• _INFORMATION SUPPLIED_
------------------------

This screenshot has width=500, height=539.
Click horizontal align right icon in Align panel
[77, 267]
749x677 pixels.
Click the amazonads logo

------------------------

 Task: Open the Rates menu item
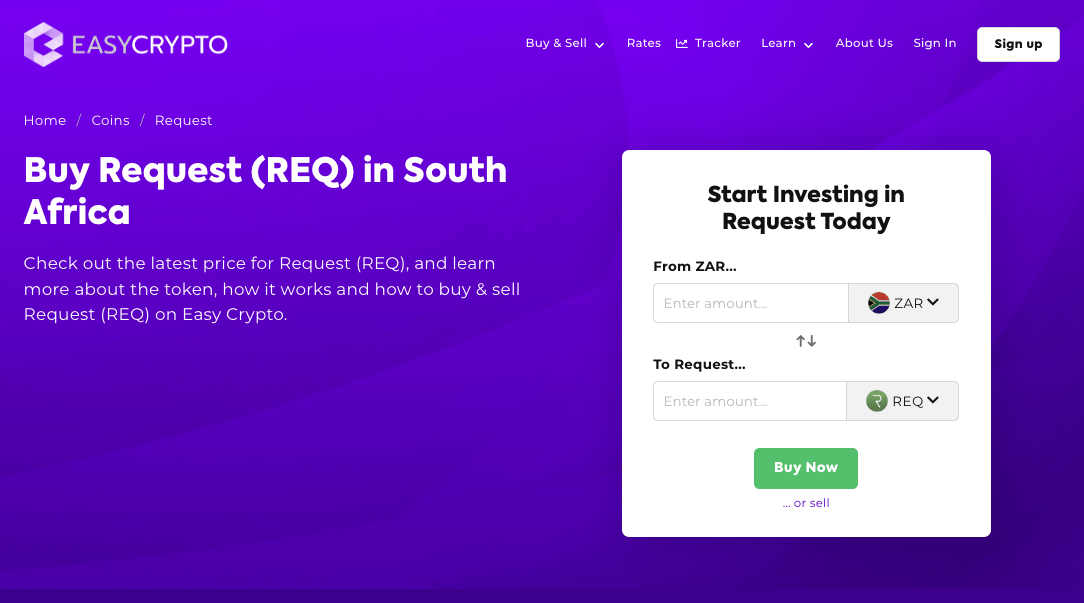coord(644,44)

------------------------

Reproduce word for word the part of the entries that opens with the line containing "This screenshot has width=500, height=539." and closes with the line containing "Click the amazonads logo", both of those lines included.

• _REPLY_
This screenshot has width=500, height=539.
Click horizontal align right icon in Align panel
[77, 267]
749x677 pixels.
Click the amazonads logo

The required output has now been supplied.